◆ Saved entries:

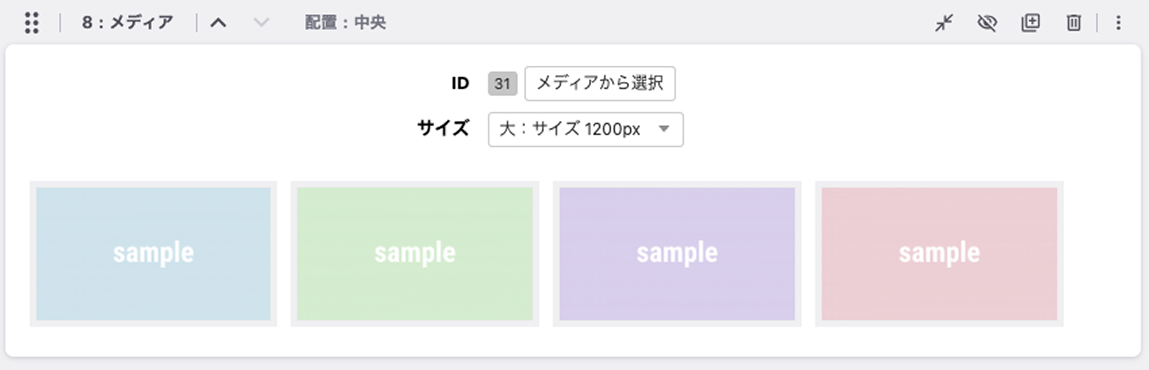This screenshot has height=370, width=1149.
Task: Duplicate the media unit
Action: pyautogui.click(x=1030, y=23)
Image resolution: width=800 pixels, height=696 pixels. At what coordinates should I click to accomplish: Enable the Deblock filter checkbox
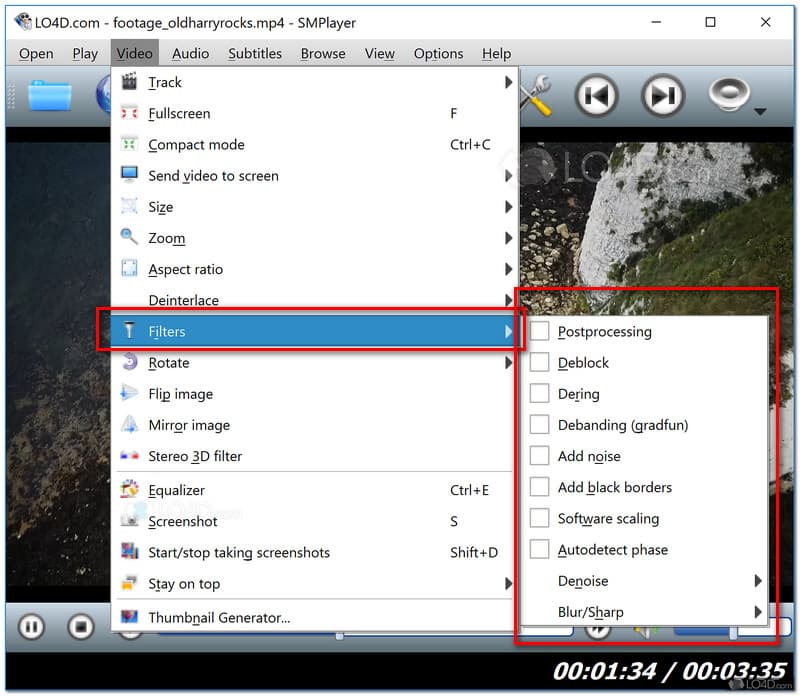click(540, 363)
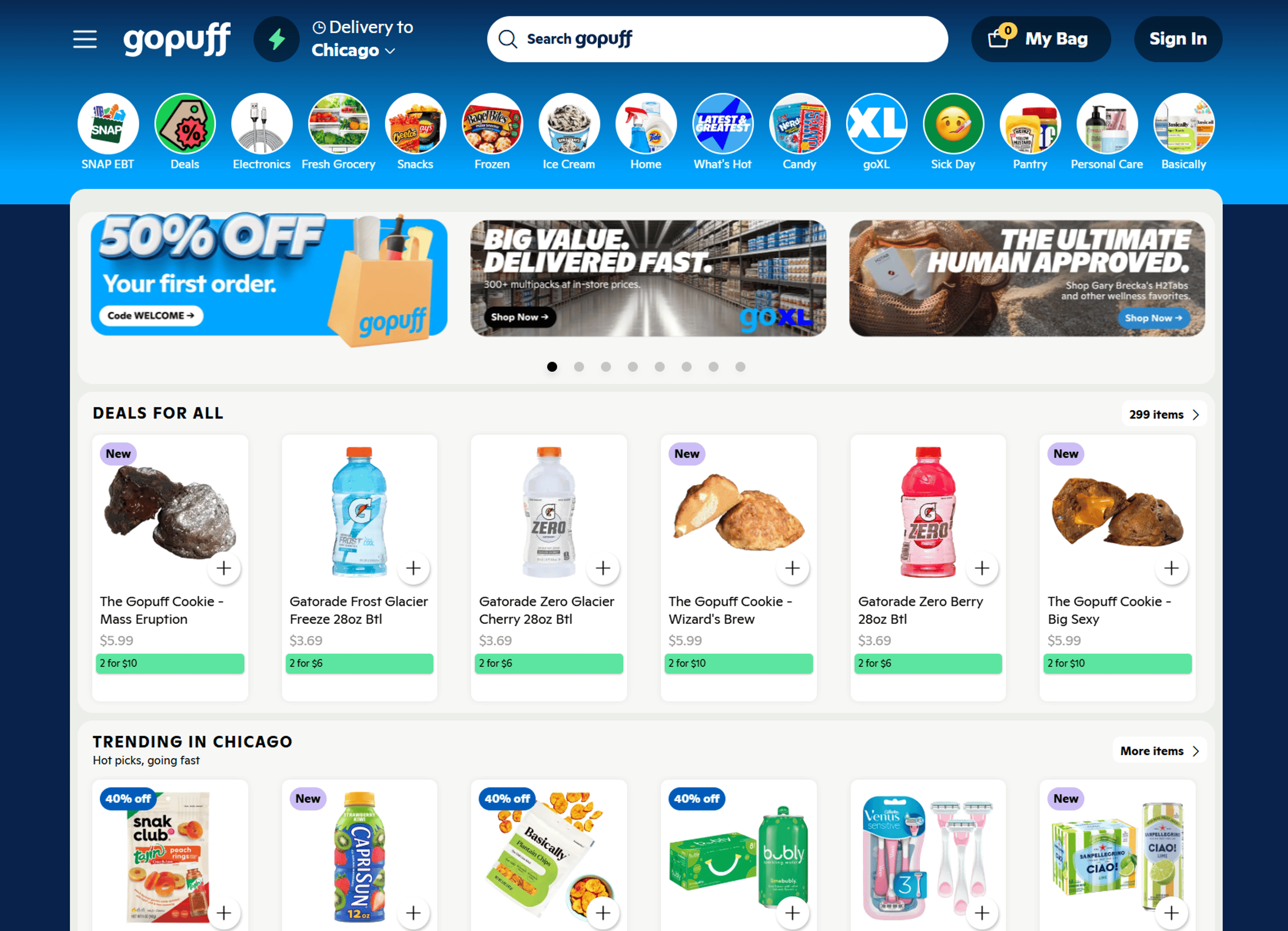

◆ TASK REQUIREMENTS: Working down from the line with "Image resolution: width=800", copy each line exactly until the last line of the entries, which is also included. Omit the pictures.

◆ OUTPUT FOR THIS TASK:
Image resolution: width=800 pixels, height=696 pixels. At what coordinates should I click to accomplish: Enable the Deblock filter checkbox
click(540, 363)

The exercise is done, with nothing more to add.